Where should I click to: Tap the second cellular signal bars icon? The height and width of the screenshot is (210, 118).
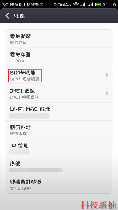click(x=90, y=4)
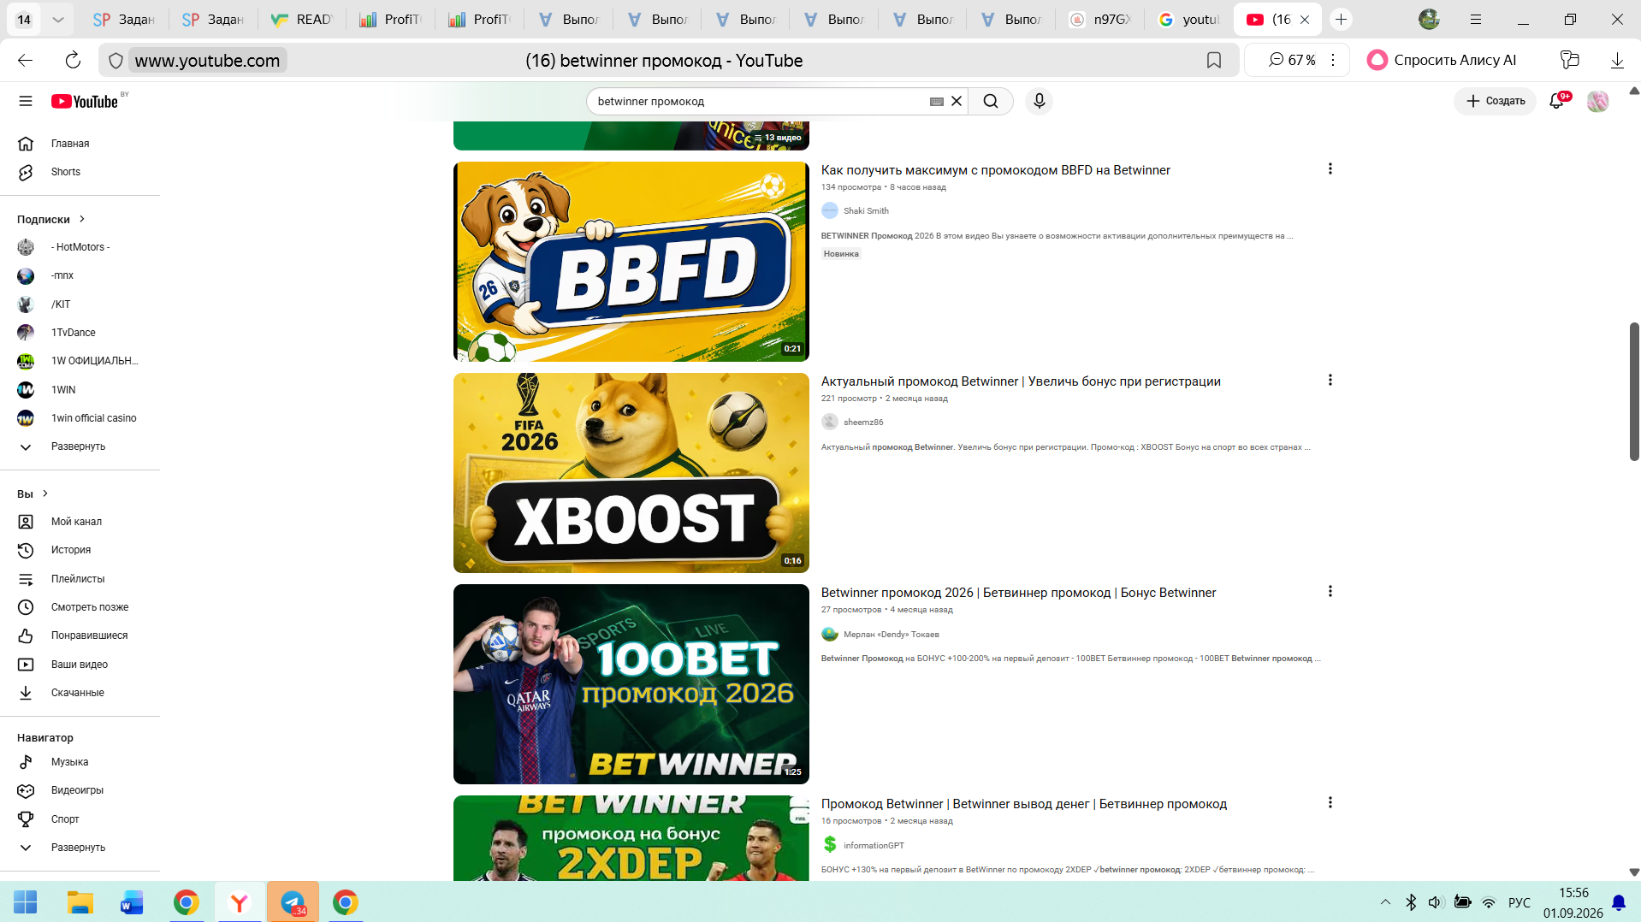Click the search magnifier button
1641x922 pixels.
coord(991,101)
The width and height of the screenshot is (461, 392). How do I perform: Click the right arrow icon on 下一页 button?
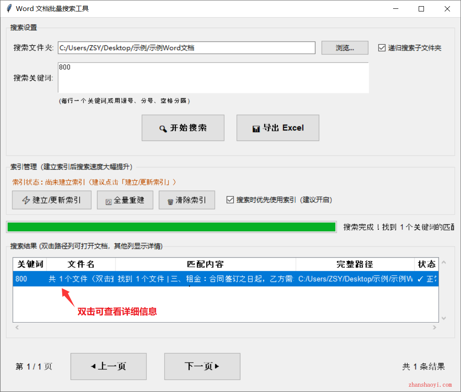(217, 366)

_ _ _ _ _

What to produce: Transcribe the records above exactly, omitting every picture they contain.

Response to the exercise:
Where should I click to: Tap the second cellular signal bars icon? The height and width of the screenshot is (210, 118).
click(x=90, y=4)
Click the search magnifier button
1641x922 pixels.
coord(991,101)
The width and height of the screenshot is (461, 392). How do I perform: Click the right arrow icon on 下一页 button?
(217, 366)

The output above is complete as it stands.